When I moved to Arizona 14 years ago, I wanted to try something different, so I got a job practicing eye care in a variety of nursing homes and prisons all over my adopted state.
I carried my equipment in the back of my diesel car and routinely drove 3,000 miles a month and up. It wasn’t unusual for me to drive from my home in Phoenix down to Tucson or Yuma one day, then up to Winslow, Flagstaff, or Sedona the next.
While that kind of mileage may be all in a day’s work for you as a transporter, racking up that many monthly miles taught me how to fight stress and fatigue, especially vision fatigue, while on the road.
Being tired from a day on the road left my eyes tearing, strained, and sensitive to light. From my car gauges and dials to oncoming headlights, it became challenging to keep my eyes on the road and pay attention to my surroundings.
My hope is that all you road warriors out there can better fight night vision issues that would otherwise get in the way of driving for a living. So, here are some tips I’d like to share…
Best Glasses for Night Driving: Lenses, Tints, and Eyewear
One of the biggest challenges on the road at night is how to cope with glare and bright lights, especially when your eyes are tired and slow to adapt.
The best thing I did for myself was to get a pair of eyeglasses specifically for night driving.
I have a slight prescription for seeing far away, so I incorporated that into my night driving glasses. I also had…
- Anti-reflective and high definition lenses in my frames, which made streetlights and oncoming headlights much less irritating to my eyes.
- Lenses that were tinted yellow (or amber) to maximize my night vision clarity and focus.
- A comfortable fit for my face, with no pinching or looseness. Otherwise, due to wear and tear, you would routinely have to get your glasses readjusted to fit perfectly on your face.
- You can also get bifocals with or without the line for both distance and reading needs.
- If you need to work on your rig at night, you can get a pair of LED reading glasses to illuminate your space.
All of the above can be purchased, at a reasonable cost, through online vendors like ReadingGlasses.com and with minimal risk since most have a generous money-back guarantee.
Driving at Night Tips: Handling Eyestrain, Dryness, and Tearing
Safeguarding your vision is essential, but you also have to take care of how your eyes feel.

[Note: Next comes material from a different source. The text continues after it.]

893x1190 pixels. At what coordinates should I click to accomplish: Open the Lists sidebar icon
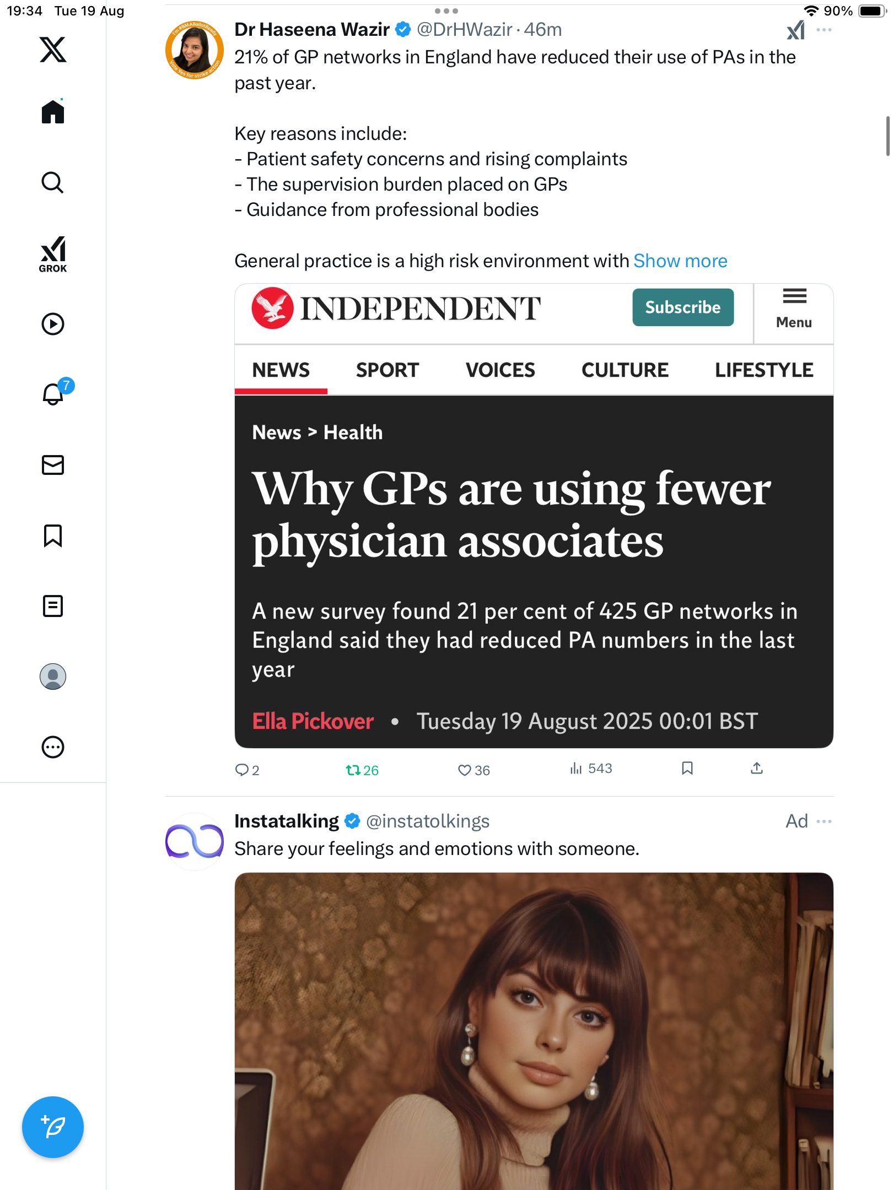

After many hours on the road, your eyes tend to get watery and strained. To fight this, I always had a bottle of cold artificial tears handy in my icebox so that I could stop somewhere and put a drop in whenever my eyes felt uncomfortable.
It’s like taking a cold shower for your eyes. It wakes them up and comforts them simultaneously, so you feel more alert and energized.
I also had a cooling eye mask I kept in my icebox, to help my eyes relax at a rest stop when they were especially irritated and tired.
If you do all of the above and still feel your night vision is especially bad, it would be good to visit your nearest eye doctor so they can have a look at your peepers.
I know you’ll say, “I don’t have the time for this.” But it’s so crucial that you really do have to make the time.
Night vision problems can sometimes be due to underlying eye diseases like cataracts, glaucoma, and macular degeneration. All of which can be managed by the eye doctor if diagnosed early.
On the other hand, if you let a condition like this run its course unchecked, it can permanently damage your vision and take away your livelihood.
One of the most common reasons people have night blindness is that they have uncorrected nearsightedness or other refractive errors. And that’s a simple fix: The eye doctor can prescribe you a pair of glasses to correct it.
Good Vision Means Better Driving
Your eyes are essential when it comes to being on the road. Good vision prevents you from getting into an accident and hurting yourself and others. So, you must take care of your eyes in the best possible way.
Taking the precautions listed above will go a long way toward making your next trip a more relaxing and rewarding one.